Collected data entries
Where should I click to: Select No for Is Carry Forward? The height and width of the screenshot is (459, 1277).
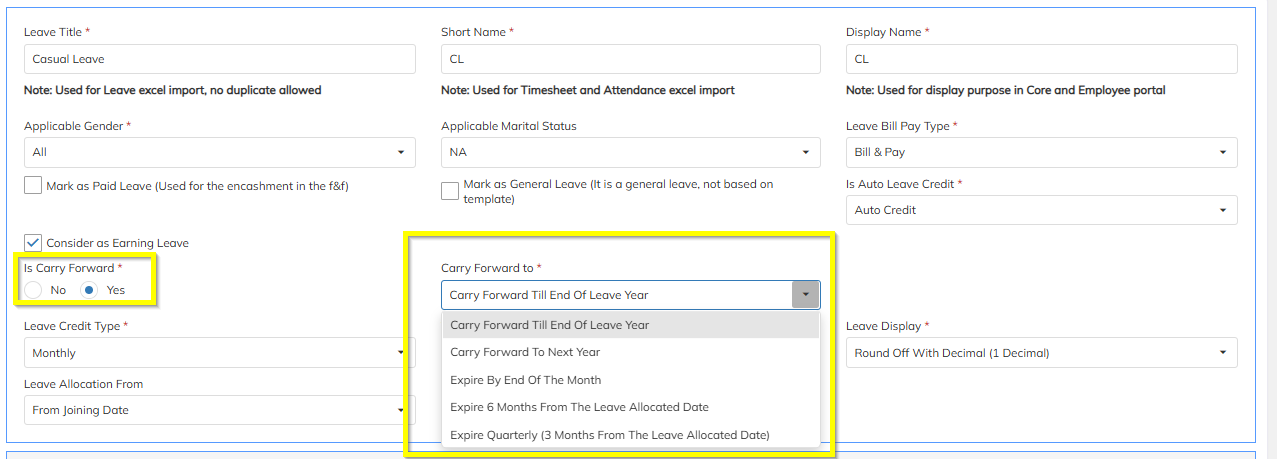tap(34, 290)
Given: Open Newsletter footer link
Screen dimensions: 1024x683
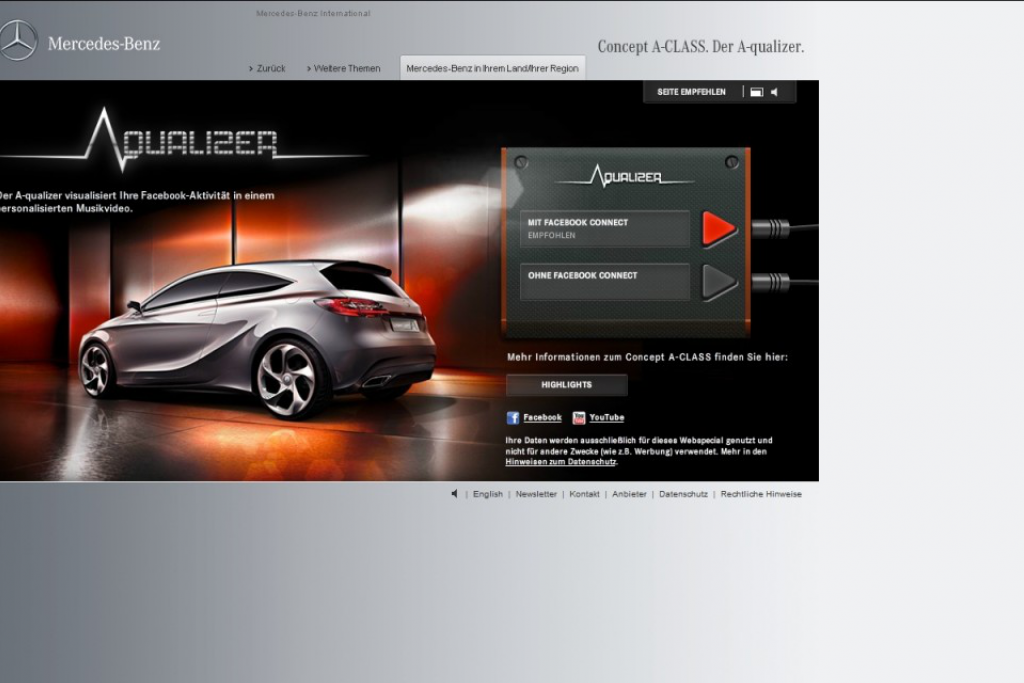Looking at the screenshot, I should pyautogui.click(x=536, y=494).
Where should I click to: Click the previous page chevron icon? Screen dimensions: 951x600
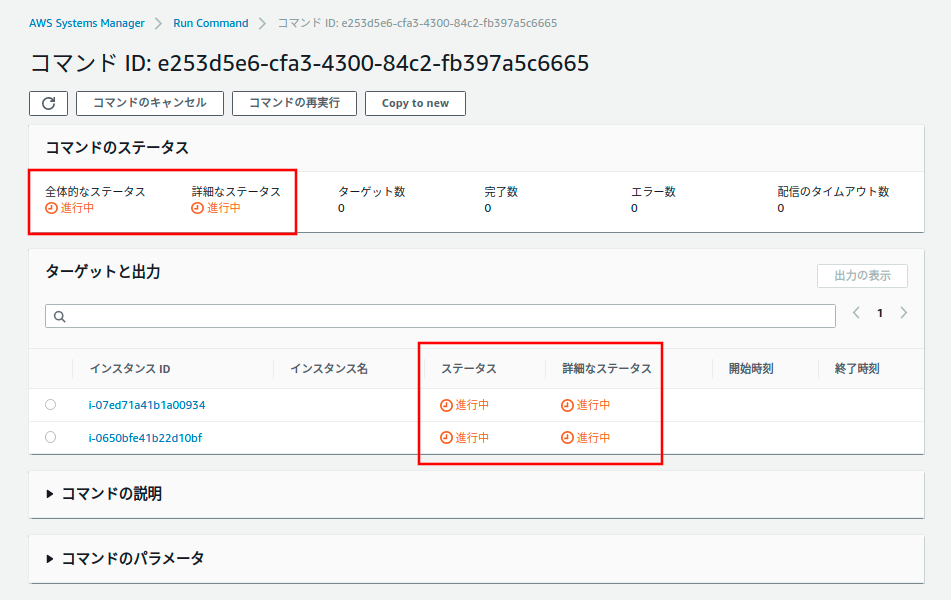[x=856, y=312]
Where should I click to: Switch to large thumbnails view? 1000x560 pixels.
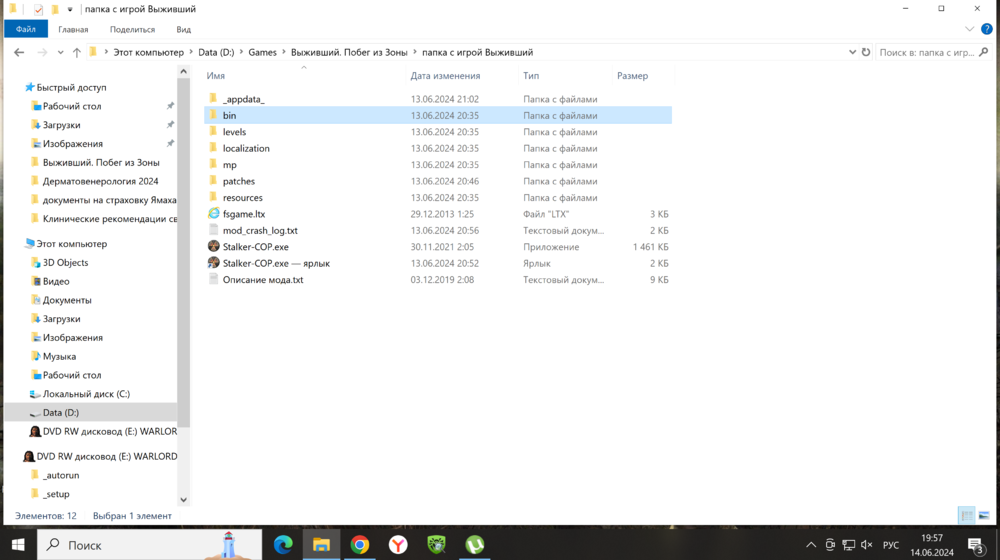pos(985,516)
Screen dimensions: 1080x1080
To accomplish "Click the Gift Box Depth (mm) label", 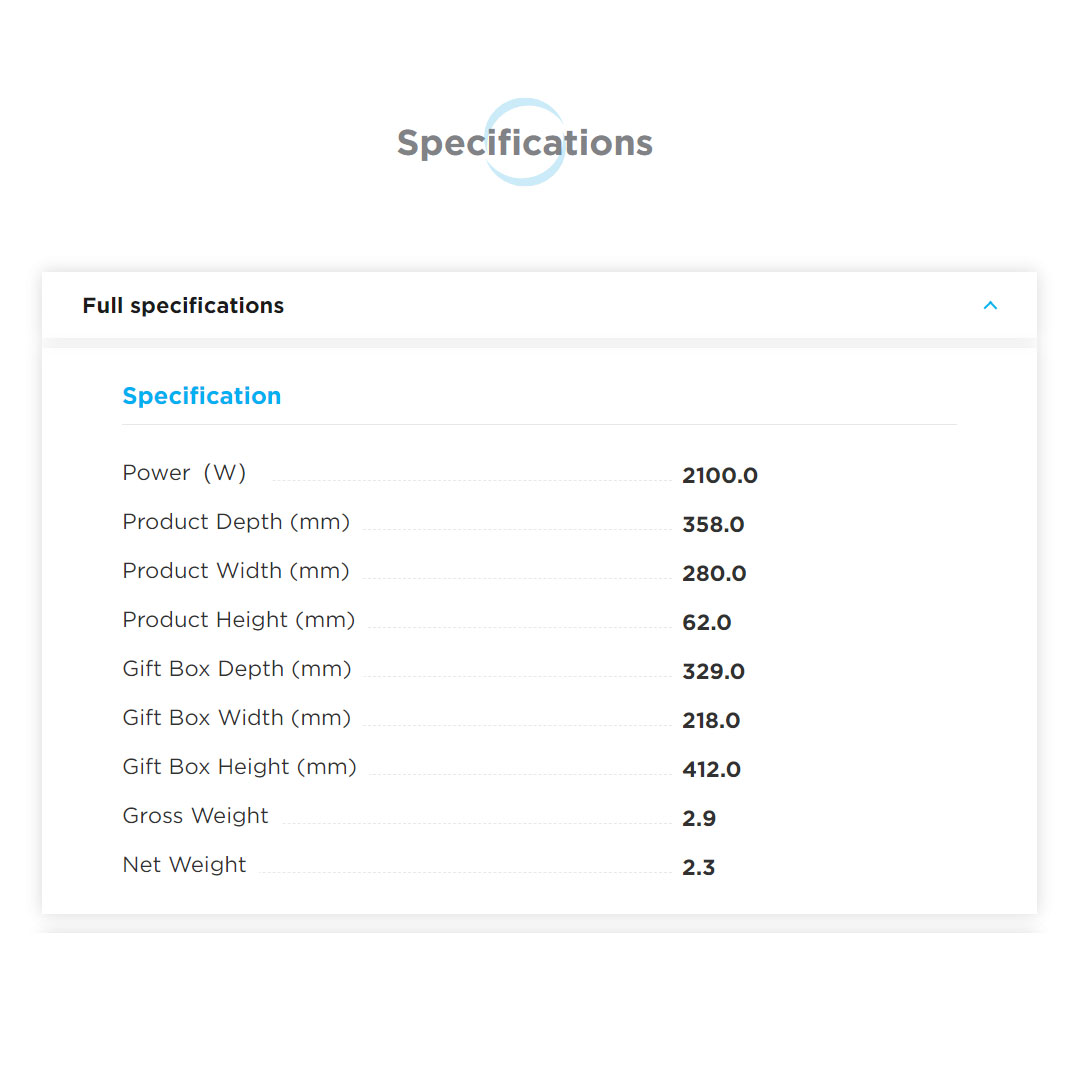I will point(237,669).
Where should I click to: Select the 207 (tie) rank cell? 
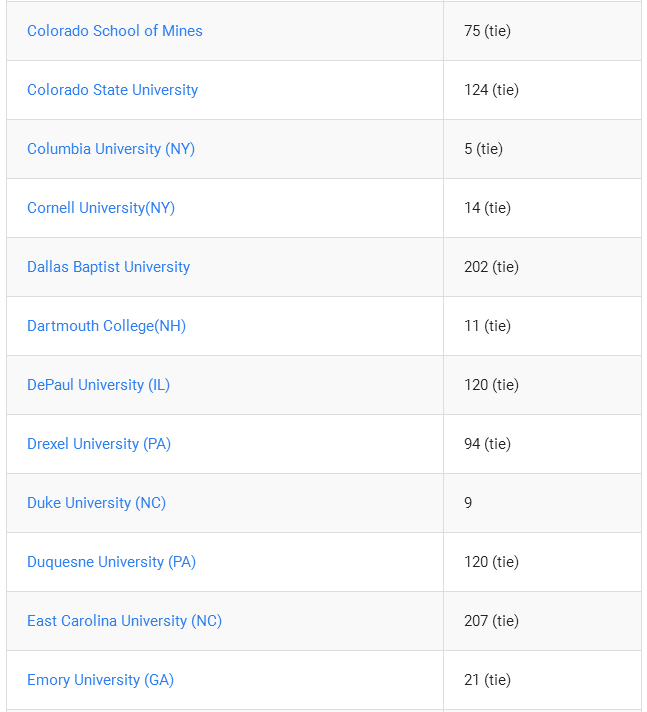coord(542,621)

**REQUIRED WORK**
No pictures should appear in the copy. Print exactly the lines above from the line containing "Where should I click to: Select the" through the last line of the data.

**ANSWER SPACE**
Where should I click to: Select the 207 (tie) rank cell? 
coord(542,621)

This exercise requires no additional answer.